Photos reveal level of overcrowding at LUH

ZERO-tolerance to overcrowding in Letterkenny University Hospital has been called for in the wake of photographs showing patients sitting on the floor.

The images emerged this week revealing the level of overcrowding at the hospital as patients endure extreme waiting times.

The number of people attending LUH’s emergency department in January and February increased by 32 per cent compared with the same time in 2021.


On Tuesday of this week, 145 people attended the emergency department, while yesterday (Wednesday) morning at 8am there were 19 patients on trolleys who were waiting to be admitted to a bed on a ward.

A spokesperson for Saolta University Health Care Group told the Donegal News “every effort” is being made to discharge patients who are ready to go home so that beds become available for patients who need to be admitted, at the earliest opportunity.

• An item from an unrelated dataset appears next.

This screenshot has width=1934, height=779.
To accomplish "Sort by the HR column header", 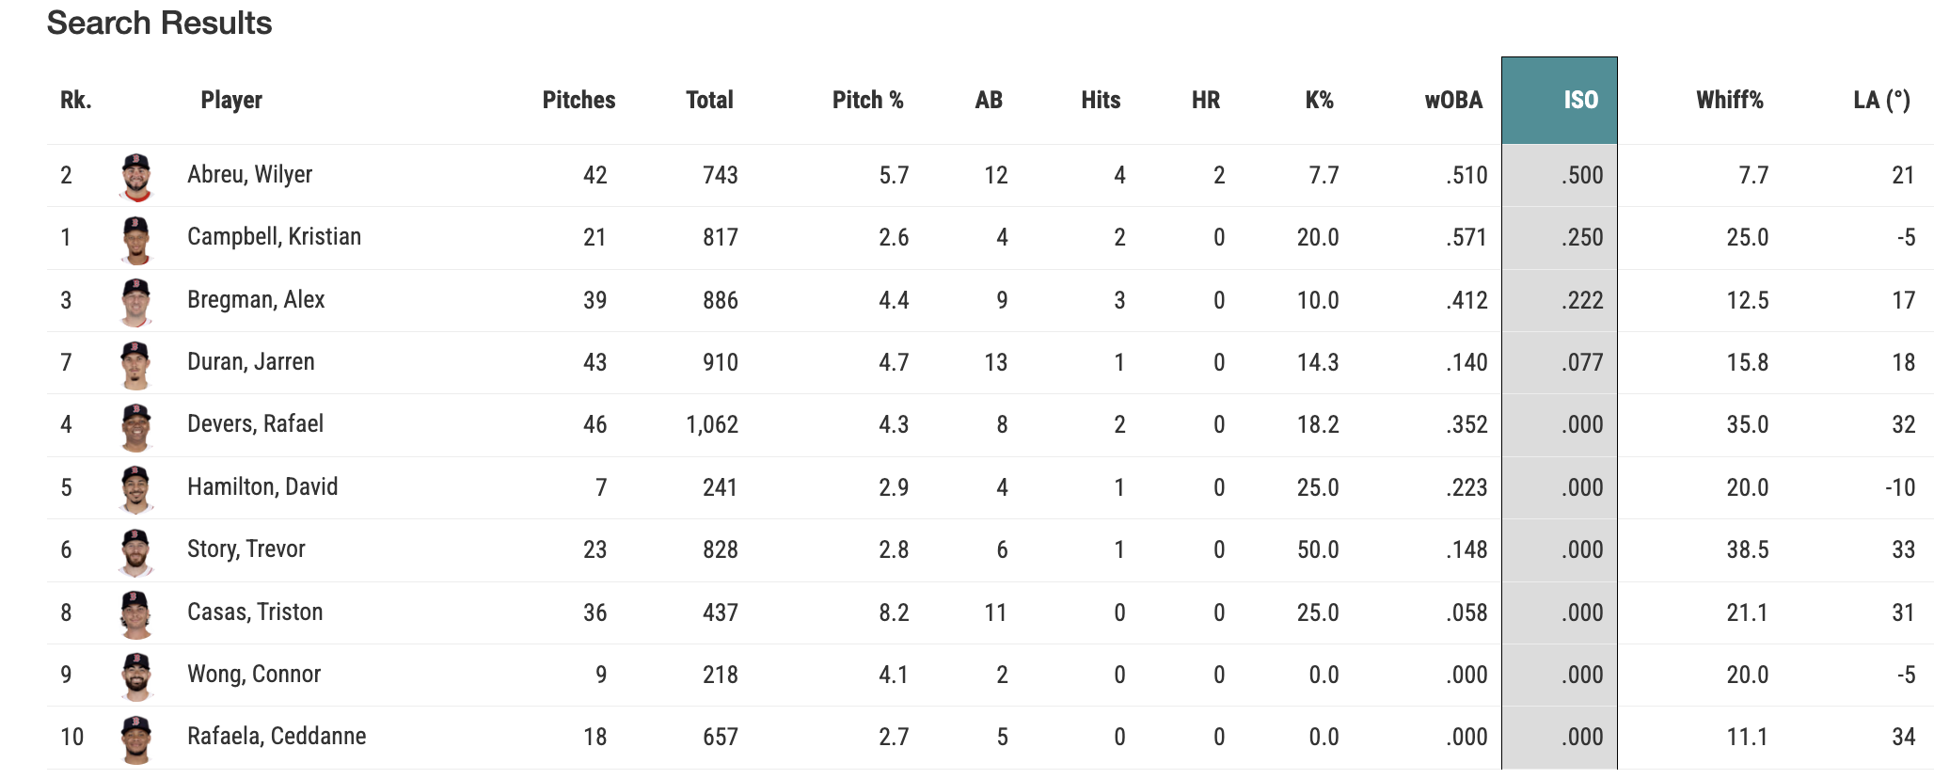I will click(x=1205, y=101).
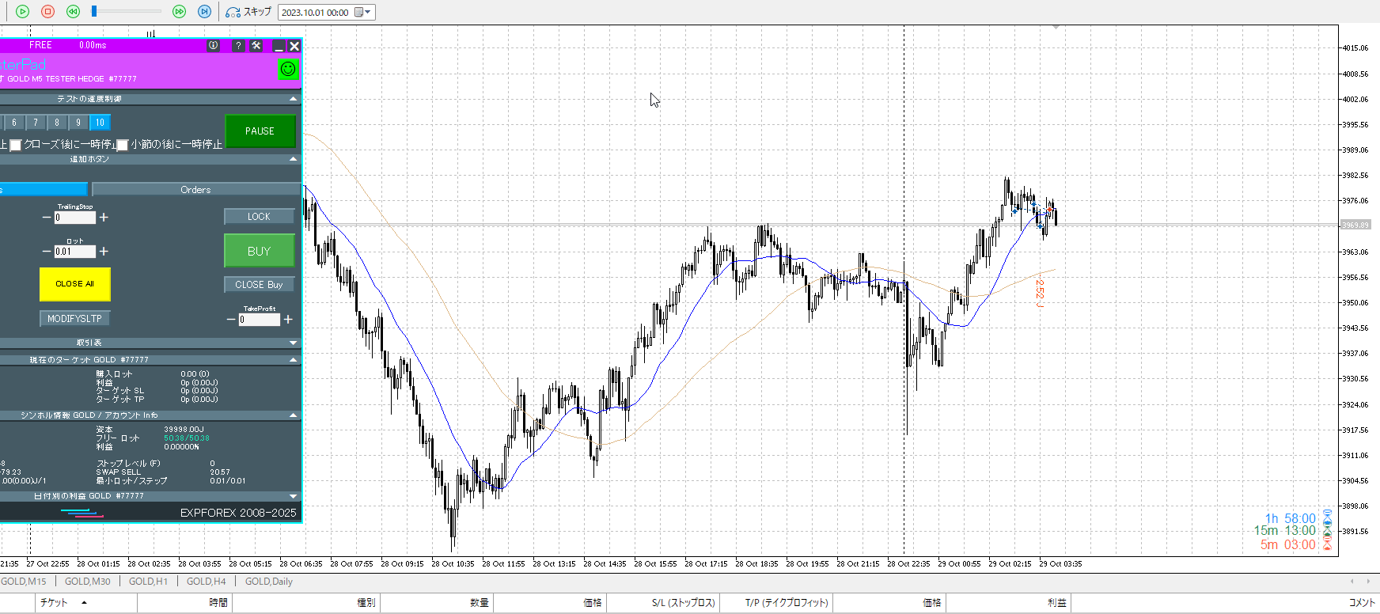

“When the number of patients attending the ED is very high and exceeds the capacity of the department, regrettably there isn’t sufficient space to enable all patients waiting to have a bed to lie down. Patients also wait on chairs when there are constraints on space.

“The hospital acknowledges that it is very difficult for patients who have to wait for long periods of time to be seen or to be admitted to a bed on a ward and apologises for the inconvenience and distress these delays cause.”

Deputy Pádraig MacLochlainn branded the photographs “appalling”. He said it was important the reality of the dire situation is in the public domain.

He has called on the government to adopt a zero-tolerance approach to hospital overcrowding following the publication of the Irish Nurses and Midwives Organisation (INMO) Trolley Watch analysis for March, when 781 patients were without a bed in LUH. This was the highest figure for the month of March to have ever been recorded at the hospital.

“This is not a new issue – patients have been suffering the torturous consequences of overcrowding for years.


“The root causes of emergency department dysfunction are poor patient flow, low hospital capacity, delayed discharges, poor out-of-hours GP coverage and a lack of alternatives in the community.”

Deputy MacLochlainn said 28 new beds are to be opened in LUH imminently, with doctors and nurses being actively recruited.

He said that, without question, there was a need for more beds and more capacity in diagnostics and surgical theatres.

But he said there must also be a join up in community and hospital healthcare.

“Too often, hospitals are left trying to discharge a patient, but there is no recovery bed available for them. The long festering problems in primary care and general practice, which are a direct result of not training enough doctors and allied health professionals, need to be dealt with.

“Patients at Letterkenny Hospital deserve better and the government must do everything possible to address this crisis urgently.”